For a long time, XAU/USD quotes rose on fundamental factors, but in 2026, gold fell into the hands of speculators. Its exponential growth proves this. The collapse was inevitable. Now, the crowd of bulls is divided. Let’s discuss this topic and make a trading plan.
The article covers the following subjects:
Major Takeaways
- Gold has faced an extreme speculative fervor.
- The previous drivers of the XAU/USD are not as strong.
- The precious metal’s price is driven by the crowd.
- Short trades on gold can be opened below $5,080 per ounce.
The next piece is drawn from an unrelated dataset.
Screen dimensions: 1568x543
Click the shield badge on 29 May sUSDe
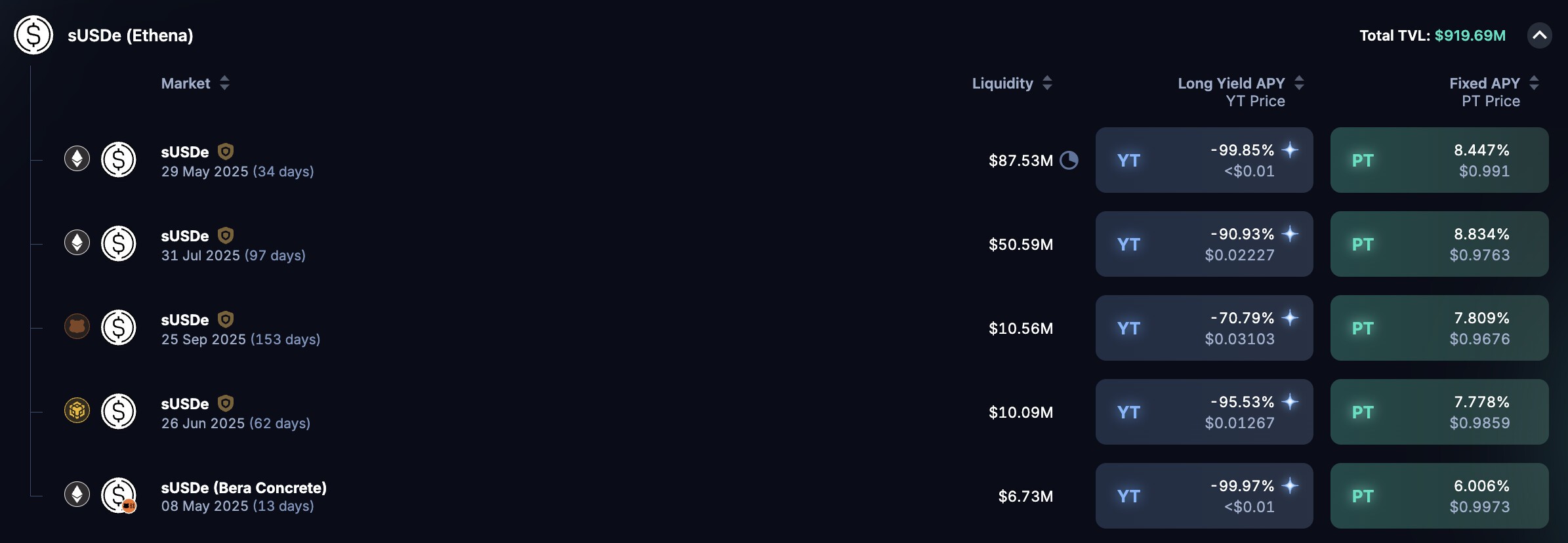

Weekly Fundamental Forecast for Gold
If even the US Treasury Secretary calls the events unfolding on the gold market a speculative bubble, then it is highly likely that this is indeed the case. According to Scott Bessent, the precious metals market in China has become somewhat unruly, forcing local exchanges to tighten margin requirements. In fact, the CME is doing the exact same thing, and the rush of demand is not limited to China; it extends to India as well. There, the influx of capital into gold ETFs has become comparable to inflows into stock market funds.
India’s Gold ETF Inflows
Source: Reuters.
As a rule, commodity markets are cyclical. Everything that rises will eventually fall. Just as a rocket soars into the sky, it will eventually return to earth. In 2026, gold grew exponentially and was doomed to collapse. The last part of the XAU/USD rally was nothing more than speculative madness.
Indeed, the uptrend should have a solid foundation. However, many drivers are no longer as strong as they used to be. After three consecutive years of central banks buying 1,000 tons or more of bullion, in 2025, they slowed down to 860 tons. Could a debasement trade and growing distrust of the US dollar be among the main reasons for this? Unfortunately, the share of the greenback in gold and foreign exchange reserves, international settlements, and conversion operations on Forex is so large that it is impossible to replace it for at least the next 10 years.
Can a Fed rate cut become a game-changer? It’s written in the stars, even if Kevin Warsh takes the Fed chair. The FOMC is a collegial body, and decisions are made through consensus. It will not be easy for someone who has long criticized the central bank to secure a majority of votes. What about the rapid growth of US public debt? This is an ongoing process, and when it was happening, precious metals often faced bear markets.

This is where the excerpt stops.